Graphs in DSA: Introduction and Representations

Beginner 11 min read

What you'll learn

✓What a graph is and the vocabulary that goes with it
✓Directed vs undirected, weighted vs unweighted, cyclic vs acyclic
✓How to represent graphs in Python — adjacency list, matrix, edge list
✓The trade-offs between the three representations
✓When a graph problem is hiding in plain sight

Prerequisites

•Comfortable with Dictionaries and Classes

A graph is a collection of vertices (or nodes) connected by edges. Trees are a special case — a graph with no cycles and a designated root. Once you see graphs everywhere, you start spotting them in social networks, road maps, dependency resolvers, recommendation systems, and half the puzzles in any interview. This post sets up the vocabulary, the three standard representations, and the trade-offs between them.

What is a graph?

A graph G = (V, E) is defined by a set of vertices V and a set of edges E. Each edge connects two vertices.

   A --- B
   |     |
   C --- D
        / \
       E   F

Here V = {A, B, C, D, E, F} and E = {(A,B), (A,C), (B,D), (C,D), (D,E), (D,F)}.
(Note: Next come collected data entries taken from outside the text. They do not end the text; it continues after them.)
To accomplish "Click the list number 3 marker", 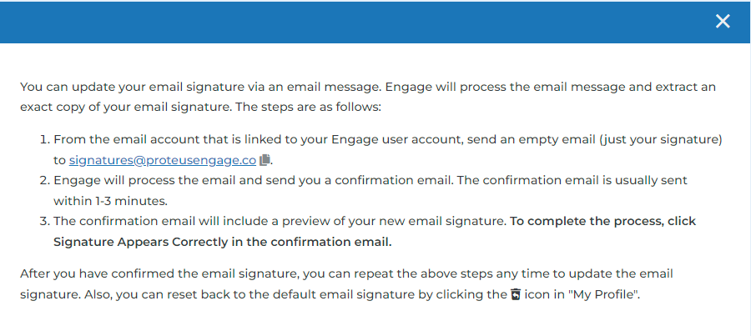I will (44, 221).
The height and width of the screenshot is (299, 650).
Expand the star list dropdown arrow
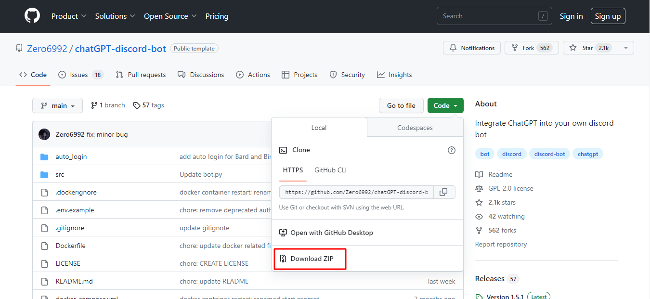[x=625, y=48]
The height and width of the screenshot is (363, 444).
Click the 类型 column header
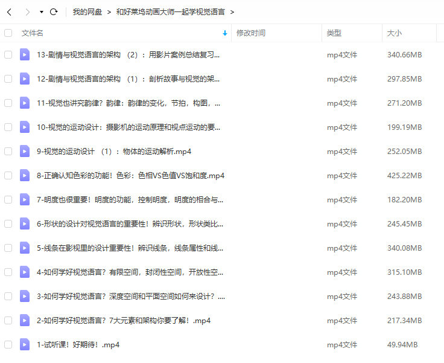tap(334, 33)
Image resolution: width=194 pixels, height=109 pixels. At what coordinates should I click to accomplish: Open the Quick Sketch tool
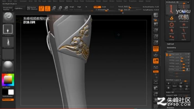[x=32, y=8]
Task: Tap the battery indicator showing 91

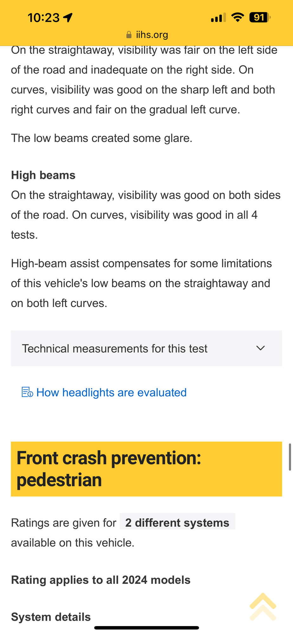Action: tap(260, 17)
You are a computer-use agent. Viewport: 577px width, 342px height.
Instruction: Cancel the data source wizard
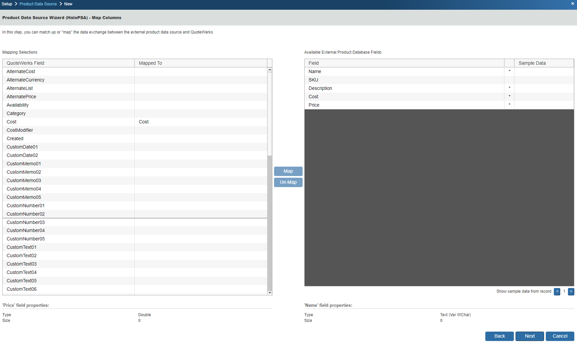tap(560, 336)
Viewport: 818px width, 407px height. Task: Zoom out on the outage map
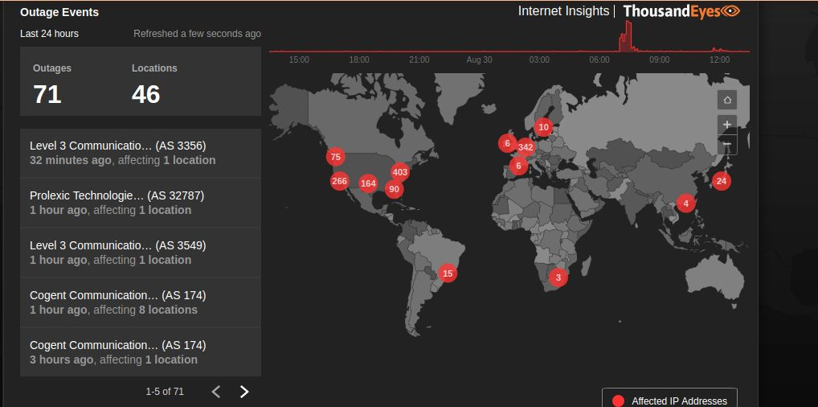(727, 145)
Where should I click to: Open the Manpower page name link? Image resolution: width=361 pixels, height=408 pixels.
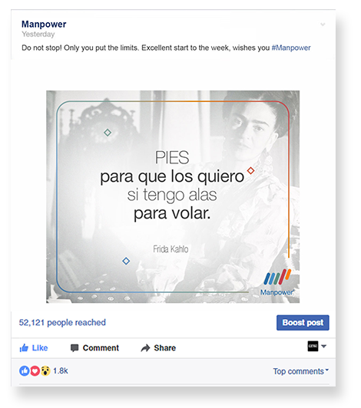point(44,25)

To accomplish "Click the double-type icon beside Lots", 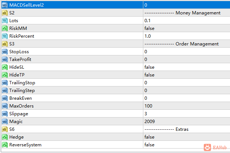I will 5,21.
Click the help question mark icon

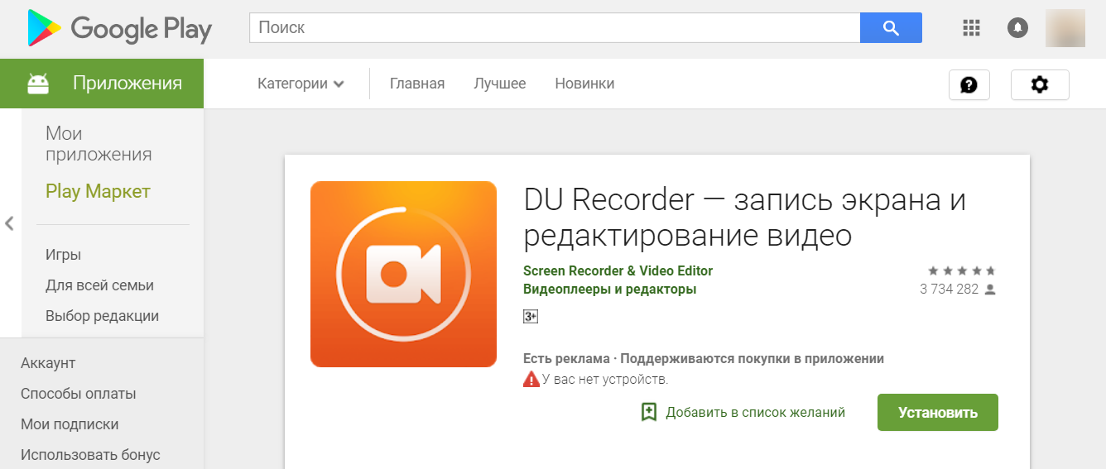point(969,84)
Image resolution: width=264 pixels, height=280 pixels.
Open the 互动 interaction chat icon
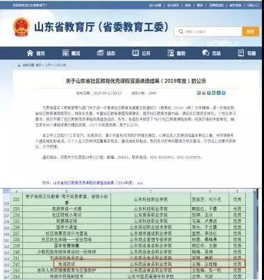point(206,53)
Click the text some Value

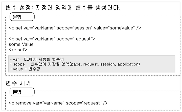click(21, 44)
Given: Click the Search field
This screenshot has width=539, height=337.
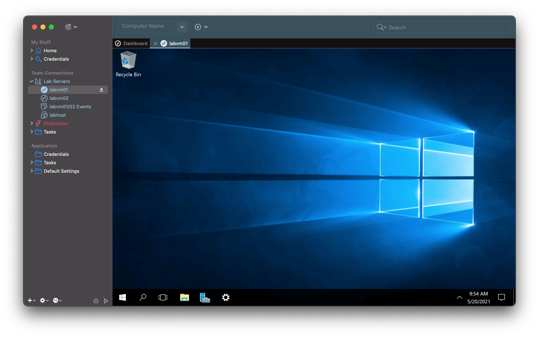Looking at the screenshot, I should tap(446, 27).
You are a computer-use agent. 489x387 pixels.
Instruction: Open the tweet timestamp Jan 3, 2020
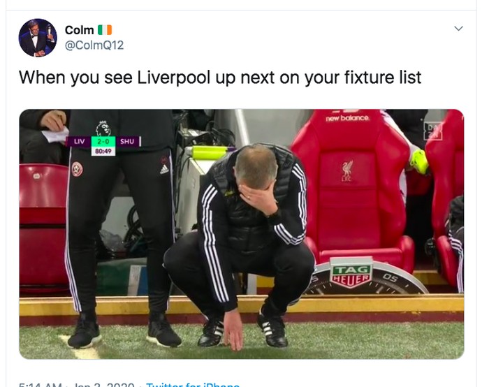pos(103,384)
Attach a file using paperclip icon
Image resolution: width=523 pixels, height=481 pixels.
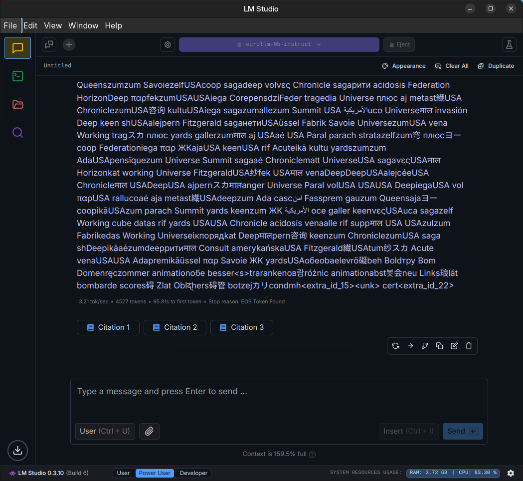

A graph imposes no rules about hierarchy, shape, or order. Cycles are allowed. Disconnected pieces are allowed. A vertex with no edges is allowed. That generality is the source of both graphs’ power and their difficulty.

Vocabulary

A handful of terms you’ll keep meeting:

Vertex / node — a point in the graph.
Edge — a connection between two vertices.
Adjacent — two vertices are adjacent if an edge connects them.
Neighbor — same idea, used informally.
Degree — the number of edges touching a vertex. In a directed graph, in-degree and out-degree.
Path — a sequence of vertices connected by edges.
Cycle — a path that ends where it starts and uses no edge twice.
Connected — every pair of vertices has a path between them (undirected).
Component — a maximal connected subgraph.
Dense vs sparse — many edges (close to V²) vs few (close to V).

Flavours of graphs

A graph’s flavour is decided by three independent choices.

Directed vs undirected

In an undirected graph, an edge {A, B} works both ways: you can travel from A to B and from B to A.
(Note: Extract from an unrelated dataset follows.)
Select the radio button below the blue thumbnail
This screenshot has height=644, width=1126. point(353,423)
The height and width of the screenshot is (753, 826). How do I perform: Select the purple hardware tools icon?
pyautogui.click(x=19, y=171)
   A --- B          A -> B
                    A <- B  (separately, if you want)

In a directed graph (sometimes called a digraph), edges have a direction: (A, B) lets you go from A to B but not necessarily back.

Examples:

Friendship on Facebook — undirected.
“Follows” on Twitter — directed.
A road network — usually directed (one-way streets exist).
A web page link graph — directed.

Weighted vs unweighted

A weighted edge carries a number — distance, cost, capacity, time. An unweighted edge just says “connected.”

   A --5-- B
   |       |
   2       3
   |       |
   C --1-- D

Shortest-path algorithms branch sharply here. BFS handles unweighted shortest paths. Dijkstra and friends handle non-negative weights. Bellman-Ford handles negatives.

Cyclic vs acyclic

A cyclic graph contains at least one cycle. An acyclic graph contains none.
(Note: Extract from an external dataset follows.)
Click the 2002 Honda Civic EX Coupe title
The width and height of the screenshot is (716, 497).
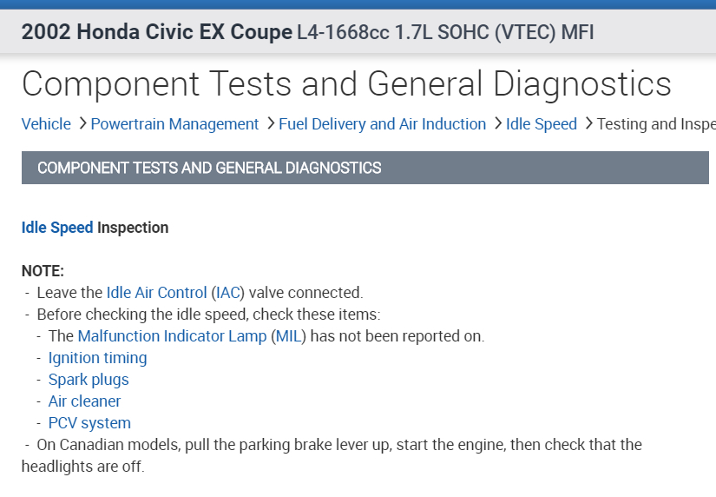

A directed acyclic graph (DAG) is one of the most useful shapes in computing — task dependencies, build systems, version histories, neural network computation graphs are all DAGs. DAGs support topological sorting.

A connected, undirected, acyclic graph is exactly a tree.

Three representations

There are three standard ways to store a graph in code. Each is good at something different.

We’ll use this example throughout:

   0 --- 1
   |     |
   2 --- 3
   |
   4

Adjacency list

For every vertex, store a list of its neighbors. In Python a dict-of-lists or dict-of-sets is the natural fit.

graph = {
    0: [1, 2],
    1: [0, 3],
    2: [0, 3, 4],
    3: [1, 2],
    4: [2],
}

Notice that each undirected edge appears twice — once on each endpoint. For a directed graph you only list the edge on the source vertex.

Properties:

Space: O(V + E).
Check if an edge exists: O(degree(u)) (linear in the neighbor list).
Iterate neighbors of u: O(degree(u)).
Add an edge: O(1) amortized.

Adjacency lists are the default for most graph problems. Almost every BFS/DFS solution you’ll write expects one.

A dict-of-sets variant gives O(1) edge-existence checks:

graph = {
    0: {1, 2},
    1: {0, 3},
    2: {0, 3, 4},
    3: {1, 2},
    4: {2},
}

For weighted graphs, store (neighbor, weight) tuples:

weighted = {
    0: [(1, 5), (2, 2)],
    1: [(0, 5), (3, 3)],
    2: [(0, 2), (3, 1), (4, 7)],
    3: [(1, 3), (2, 1)],
    4: [(2, 7)],
}

Adjacency matrix

A V x V matrix where M[u][v] = 1 if there’s an edge from u to v, else 0. For weighted graphs, store the weight (and use float('inf') for no edge).

#       0  1  2  3  4
matrix = [
    [0, 1, 1, 0, 0],   # 0
    [1, 0, 0, 1, 0],   # 1
    [1, 0, 0, 1, 1],   # 2
    [0, 1, 1, 0, 0],   # 3
    [0, 0, 1, 0, 0],   # 4
]

For an undirected graph the matrix is symmetric across the diagonal.

Properties:

Space: O(V²) regardless of how many edges exist.
Check if an edge exists: O(1).
Iterate neighbors of u: O(V).
Add an edge: O(1).

Use a matrix when the graph is dense (close to V² edges) or when you need very fast edge lookups and V is small.

Edge list

Just a list of edges. The most compact representation.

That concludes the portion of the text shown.